Gli Stati Uniti e le «Feste Covid»: come il consumismo si reinventa durante la crisi pandemica

17.07.2020 - Lorenzo Poli

Gli Stati Uniti e le «Feste Covid»: come il consumismo si reinventa durante la crisi pandemica

Può sembrare incredibile e al limite dell’impensabile, ma come spesso ci insegnano “la realtà supera la fantasia”. Nel bel mezzo della crisi pandemica da Covid-19, gli USA reinventano il proprio branding in nome del consumismo più sfrenato. Si chiamano “Feste Covid” e il primo che si contagia vince. Tutto parte da un’iniziativa di alcuni giovani di Tuscaloosa, in Alabama, che hanno iniziato ad organizzare delle feste in cui vengono invitate persone infettate dal COVID-19 con il fine di mescolarsi con invitati sani. I partecipanti mettono soldi in un grande salvadanaio e al primo dei non contagiati, che pochi giorni dopo manifesta sintomi della malattia, viene dato tutto il salvadanaio come premio. Un’assurdità, una “smericanata” la chiameremmo, ma in realtà si inserisce in quella logica irrazionale del godimento più assoluto, monetizzabile e mercificabile esattamente come è la vita negli Stati Uniti. Un assurdo spettacolo nel segno della competitività e del plusgodimento tipico della società consumista che trasforma la vita e persino la morte in un oggetto, in un prodotto con il quale scherzare. Sono fenomeni che vengono diffusi soprattutto via social e che trovano risonanza per la loro matrice adrenalinica, sfiorando il pericolo, diventando virali e, ahinoi, portando con sé molti seguaci.

L’analista Francisco Miraval ha spiegato: «Nei media il sesso è show, le lacrime sono show, la povertà è show, i furti, la violenza, gli incidenti sono show. Così come lo show della vita non è la vita, lo show della morte non è la morte. È mostrare le cose più esterne, le più superficiali, una e un’altra volta».

“ Giochi” o “divertimenti”, se si possono chiamare tali, che ricordano molto “Blue Whale”, che dopo una serie di prove ti conduce al suicidio, lo “shocking game”, che consiste nell’asfissiare un amico, lasciarlo incosciente, filmare la scena e diffonderla sui social. Ci sono giochi come il “Fire challenge”, in cui i giocatori si bagnano con un liquido infiammabile, s’incendiano, si filmano e poi spengono le fiamme prima che sia tardi. Persino gesti impensabili sono stati raccolti da “Knockout game” in cui i giocatori devono picchiare un qualsiasi individuo con il fine di dimostrare la forza dell’aggressore condannando l’aggredito a danni fisici, forse irreparabili. Spesso le vittime di questi giochi sono neri, latini, creoli omosessuali, clochard e anziani da parte di gruppi d’odio.

Alcuni professori dell’Università di León, in Spagna, hanno provato che l’influsso nella condotta aggressiva dei bambini e degli adolescenti deriva soprattutto dai prodotti dell’industria dei videogiochi. A livello psicologico, questi videogiochi risvegliano l’immaginario primordiale del coraggio, della forza che spesso tramuta in autorità ed aggressività. Si risvegliano sentimenti forti come violenza e potere, che se associati hanno un impatto empatico ai limite dell’erotismo, che fanno percepire la vita come una continua sfida, un continuo demolire l’altro per imporci noi come persone, presumibilmente, “integre”. Conseguenza di ciò sono i comportamenti violenti e sessisti come unica forma di relazione umana.

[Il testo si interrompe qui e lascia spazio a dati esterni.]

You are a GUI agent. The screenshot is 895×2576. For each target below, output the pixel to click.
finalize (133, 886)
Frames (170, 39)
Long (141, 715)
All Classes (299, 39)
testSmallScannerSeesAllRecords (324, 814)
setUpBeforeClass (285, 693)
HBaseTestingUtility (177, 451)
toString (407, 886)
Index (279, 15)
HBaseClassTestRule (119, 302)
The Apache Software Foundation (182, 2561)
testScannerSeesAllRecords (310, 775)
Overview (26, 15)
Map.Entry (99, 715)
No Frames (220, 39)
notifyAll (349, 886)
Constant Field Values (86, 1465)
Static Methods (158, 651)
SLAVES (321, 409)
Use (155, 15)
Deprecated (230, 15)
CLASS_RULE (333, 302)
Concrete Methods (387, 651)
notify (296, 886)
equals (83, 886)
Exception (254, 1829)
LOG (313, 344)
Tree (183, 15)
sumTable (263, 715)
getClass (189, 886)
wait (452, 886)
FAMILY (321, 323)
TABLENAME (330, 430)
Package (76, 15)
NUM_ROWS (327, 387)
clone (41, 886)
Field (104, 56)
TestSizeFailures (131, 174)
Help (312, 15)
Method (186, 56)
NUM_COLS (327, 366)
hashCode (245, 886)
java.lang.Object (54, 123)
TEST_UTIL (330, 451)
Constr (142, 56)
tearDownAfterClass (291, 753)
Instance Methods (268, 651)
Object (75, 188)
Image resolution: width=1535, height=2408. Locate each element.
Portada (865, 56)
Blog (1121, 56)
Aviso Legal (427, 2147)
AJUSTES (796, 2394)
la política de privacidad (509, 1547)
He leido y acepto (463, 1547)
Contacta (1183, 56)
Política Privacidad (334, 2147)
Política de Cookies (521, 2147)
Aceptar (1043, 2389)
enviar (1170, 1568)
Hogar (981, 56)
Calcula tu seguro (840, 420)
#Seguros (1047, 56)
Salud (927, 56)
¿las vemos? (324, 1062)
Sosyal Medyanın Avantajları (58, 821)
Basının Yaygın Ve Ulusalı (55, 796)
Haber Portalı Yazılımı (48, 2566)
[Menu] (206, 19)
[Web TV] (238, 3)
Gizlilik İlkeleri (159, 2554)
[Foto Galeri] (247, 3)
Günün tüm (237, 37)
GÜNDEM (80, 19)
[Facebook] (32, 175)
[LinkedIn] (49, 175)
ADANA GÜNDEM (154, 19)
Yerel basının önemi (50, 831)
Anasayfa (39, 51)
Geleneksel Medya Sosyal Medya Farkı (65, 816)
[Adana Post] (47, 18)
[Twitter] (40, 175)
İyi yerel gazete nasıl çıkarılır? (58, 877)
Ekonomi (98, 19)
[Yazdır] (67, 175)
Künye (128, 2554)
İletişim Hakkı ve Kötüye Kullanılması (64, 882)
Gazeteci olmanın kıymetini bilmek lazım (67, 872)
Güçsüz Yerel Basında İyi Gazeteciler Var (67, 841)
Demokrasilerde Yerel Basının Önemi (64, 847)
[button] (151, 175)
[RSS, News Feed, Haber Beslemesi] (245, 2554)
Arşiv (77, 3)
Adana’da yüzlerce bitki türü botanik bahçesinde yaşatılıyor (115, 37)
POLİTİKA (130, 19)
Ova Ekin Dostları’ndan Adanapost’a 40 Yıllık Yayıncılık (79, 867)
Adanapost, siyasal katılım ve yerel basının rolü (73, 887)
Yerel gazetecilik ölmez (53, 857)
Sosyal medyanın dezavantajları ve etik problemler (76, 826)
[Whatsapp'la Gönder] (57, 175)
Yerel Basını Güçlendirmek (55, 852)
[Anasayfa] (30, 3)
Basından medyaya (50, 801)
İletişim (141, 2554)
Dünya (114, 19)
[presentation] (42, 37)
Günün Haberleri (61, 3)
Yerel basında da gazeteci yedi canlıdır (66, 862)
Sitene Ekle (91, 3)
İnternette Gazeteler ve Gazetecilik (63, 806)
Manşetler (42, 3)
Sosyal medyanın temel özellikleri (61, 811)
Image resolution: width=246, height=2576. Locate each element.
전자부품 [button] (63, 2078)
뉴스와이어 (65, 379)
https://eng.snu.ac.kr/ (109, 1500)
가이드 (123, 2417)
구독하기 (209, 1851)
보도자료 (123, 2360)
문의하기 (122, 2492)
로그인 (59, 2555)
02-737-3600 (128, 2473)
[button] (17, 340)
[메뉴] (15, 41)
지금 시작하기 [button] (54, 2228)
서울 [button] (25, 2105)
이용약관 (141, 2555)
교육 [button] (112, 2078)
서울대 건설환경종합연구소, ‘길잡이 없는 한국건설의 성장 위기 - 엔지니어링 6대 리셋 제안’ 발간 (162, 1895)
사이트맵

Questo marketing è in linea con ciò che è l’essenza della società neoliberale, e oserei dire patriarcale, che viviamo quotidianamente, nella cultura della violenza “gratuita”, nel disprezzo dei più deboli e nella reificazione dello stato di cose esistente, come se la vita fosse al pari di una bambola.

Le “Feste Covid”, spacciate per “eventi tragressivi”, rientrano in questo scenario soprattutto in un Paese come gli Stati Uniti in cui la sanità non è garantita, i diritti sociali sono inesistenti e quel poco che rimane dell’Obamacare è destinati a chi possiede forti assicurazioni e possenti carte di credito. Un paese che ha Donald Trump come presidente che nega la crisi pandemica, contribuendo allo sterminio delle comunità afroamericane sempre più marginalizzate, razzializzate e che versano in una condizione sociale e sanitaria pessima. I giovani di Tuscaloosa si divertono contagiandosi gli uni con gli altri in un paese dove un tampone costa 3.200 dollari. Forse sono i figli delle alte classi americane e della piccola borghesia che si possono permettere qualsiasi cura e dunque qualsiasi contagio, o forse fanno parte del 99% dei contagiati che, secondo Trump, non possono contagiare perché “inoffensivi”.